What is "linear projection" mentioned in 3.2? Looks pretty simple once got this but could not get the idea...
Can someone provide simple example?

First up, it's important to understand what x, y and F are and why they need any projection at all. I'll try explain in simple terms, but basic understanding of ConvNets is required.
x is an input data (called tensor) of the layer, in case of ConvNets it's rank is 4. You can think of it as a 4-dimensional array. F is usually a conv layer (conv+relu+batchnorm in this paper), and y combines the two together (forming the output channel). The result of F is also of rank 4, and most of dimensions will be the same as in x, except for one. That's exactly what the transformation should patch.
For example, x shape might be (64, 32, 32, 3), where 64 is the batch size, 32x32 is image size and 3 stands for (R, G, B) color channels. F(x) might be (64, 32, 32, 16): batch size never changes, for simplicity, ResNet conv-layer doesn't change the image size too, but will likely use a different number of filters - 16.
So, in order for y=F(x)+x to be a valid operation, x must be "reshaped" from (64, 32, 32, 3) to (64, 32, 32, 16).
I'd like to stress here that "reshaping" here is not what numpy.reshape does.
Instead, x[3] is padded with 13 zeros, like this:
pad(x=[1, 2, 3],padding=[7, 6]) = [0, 0, 0, 0, 0, 0, 0, 1, 2, 3, 0, 0, 0, 0, 0, 0]
If you think about it, this is a projection of a 3-dimensional vector onto 16 dimensions. In other words, we start to think that our vector is the same, but there are 13 more dimensions out there. None of the other x dimensions are changed.
Here's the link to the code in Tensorflow that does this.

A linear projection is one where each new feature is simple a weighted sum of the original features. As in the paper, this can be represented by matrix multiplication. if x is the vector of N input features and W is an M-byN matrix, then the matrix product Wx yields M new features where each one is a linear projection of x. Each row of W is a set of weights that defines one of the M linear projections (i.e., each row of W contains the coefficients for one of the weighted sums of x).

In Pytorch (in particular torchvision\models\resnet.py), at the end of a Bottleneck you will either have two scenarios
The input vector x's channels, say x_c (not spatial resolution, but channels), are less than equal to the output after layer conv3 of the Bottleneck, say d dimensions. This can then be alleviated by a 1 by 1 convolution with in planes = x_c and out_planes = d, with stride 1, followed by batch normalization, and then the addition F(x) + x occurs assuming x and F(x) have the same spatial resolution.

=-=-=-=-=

• **EXERCISE SET**:
1. In the thread on linear projection, what does the 3 stand for in the example input shape (64, 32, 32, 3)?
2. Reproduce the passage of the thread on linear projection starting with "I'd like to" and going on through "that does this.".
3. Can you take the thread on linear projection further, picking up from the point where it stops?

• **SUPPLIED MATERIAL**:
=-=-=-=-=

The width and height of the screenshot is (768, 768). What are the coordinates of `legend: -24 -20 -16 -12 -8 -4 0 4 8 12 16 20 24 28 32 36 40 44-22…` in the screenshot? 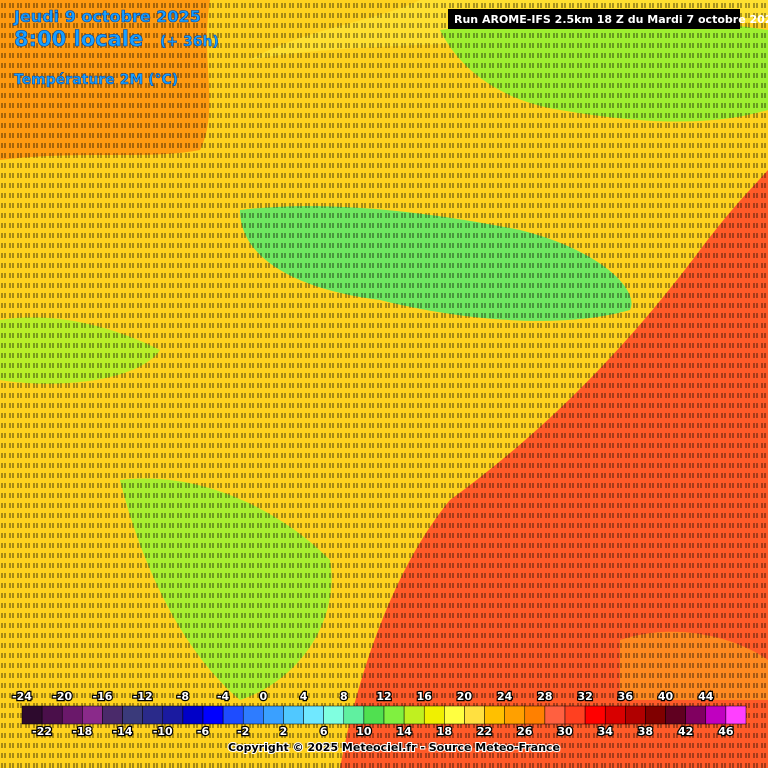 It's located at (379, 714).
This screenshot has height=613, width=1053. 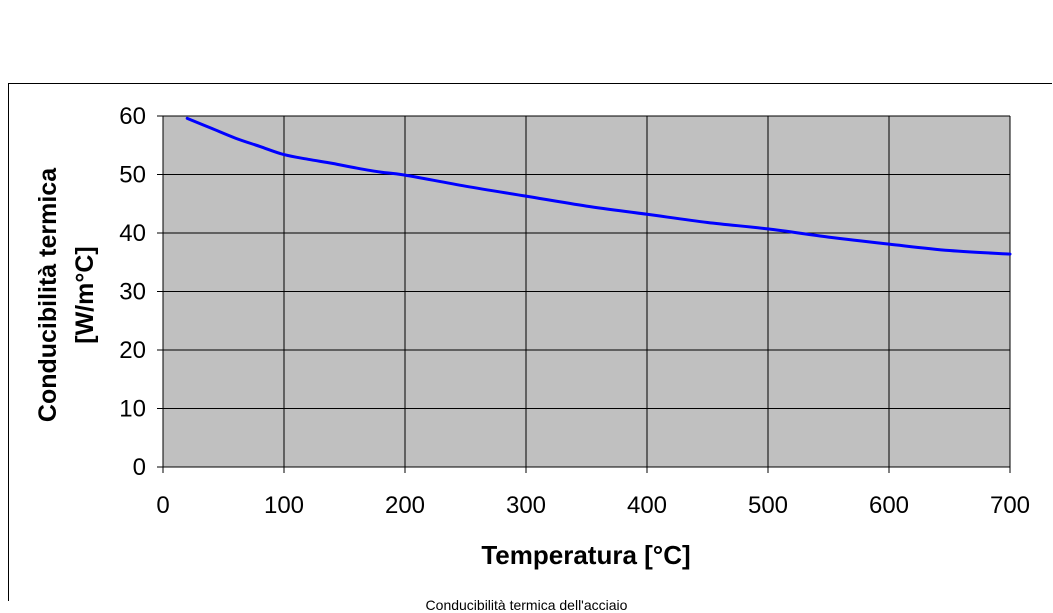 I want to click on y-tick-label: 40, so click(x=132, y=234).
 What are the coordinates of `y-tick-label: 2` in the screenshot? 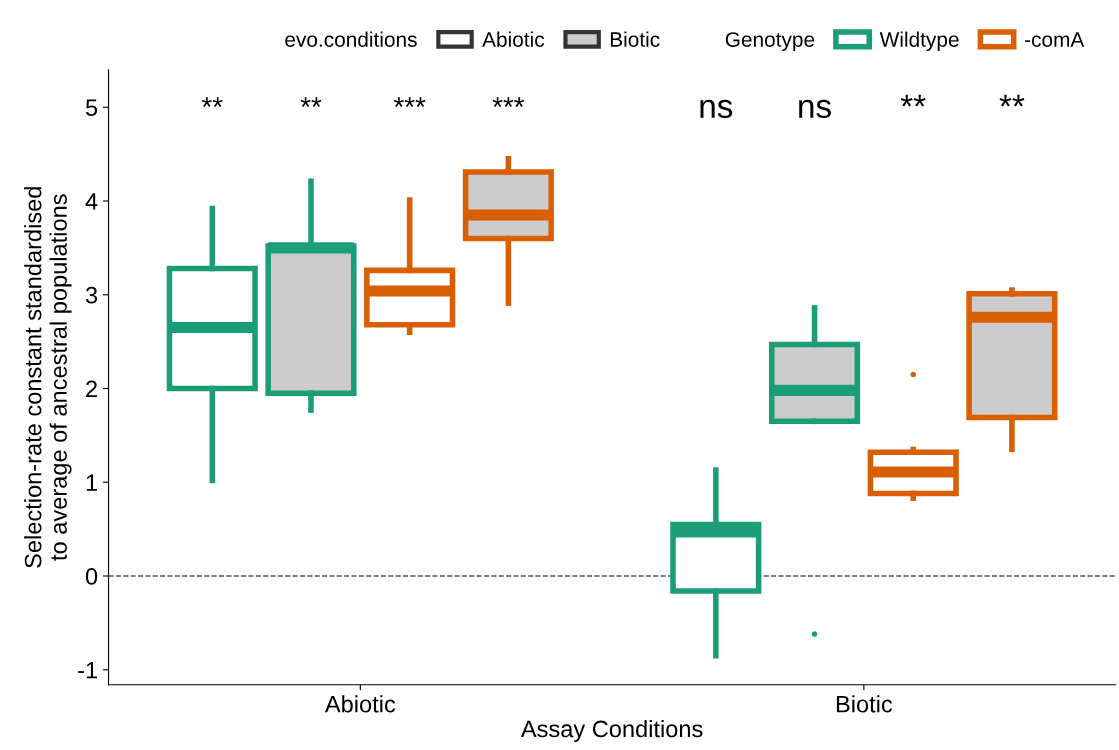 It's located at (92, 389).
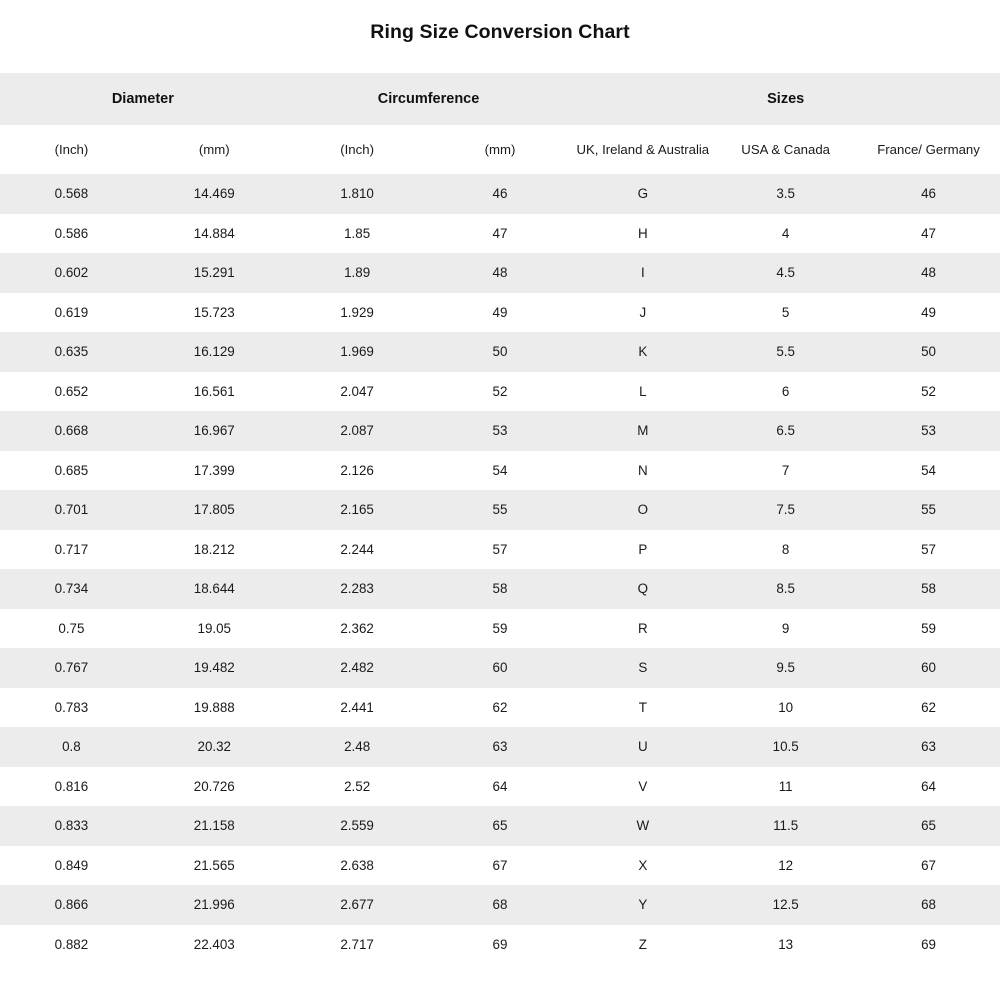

=-=-=-=-=

• **RESULTS OF THE EXERCISE**:
1. The (R, G, B) color channels.

2.
I'd like to stress here that "reshaping" here is not what numpy.reshape does.
Instead, x[3] is padded with 13 zeros, like this:
pad(x=[1, 2, 3],padding=[7, 6]) = [0, 0, 0, 0, 0, 0, 0, 1, 2, 3, 0, 0, 0, 0, 0, 0]
If you think about it, this is a projection of a 3-dimensional vector onto 16 dimensions. In other words, we start to think that our vector is the same, but there are 13 more dimensions out there. None of the other x dimensions are changed.
Here's the link to the code in Tensorflow that does this.

3.
Both the spatial resolution of x and its number of channels don't match the output of the BottleNeck layer, in which case the 1 by 1 convolution mentioned above needs to have stride 2 in order for both the spatial resolution and the number of channels to match for the element-wise addition (again with batch normalization of x before the addition).

Related

Understanding convolutional layers shapes

I've been reading about convolutional nets and I've programmed a few models myself. When I see visual diagrams of other models it shows each layer being smaller and deeper than the last ones. Layers have three dimensions like 256x256x32. What is this third number? I assume the first two numbers are the number of nodes but I don't know what the depth is.
TLDR; 256x256x32 refers to the layer's output shape rather than the layer itself.
There are many articles and posts out there explaining how convolution layers work. I'll try to answer your question without going into too many details, just focusing on shapes.
Assuming you are working with 2D convolution layers, your input and output will both be three-dimensional. That is, without considering the batch which would correspond to a 4th axis... Therefore, the shape of a convolution layer input will be (c, h, w) (or (h, w, c) depending on the framework) where c is the number of channels, h is the width of the input and w the width. You can see it as a c-channel hxw image.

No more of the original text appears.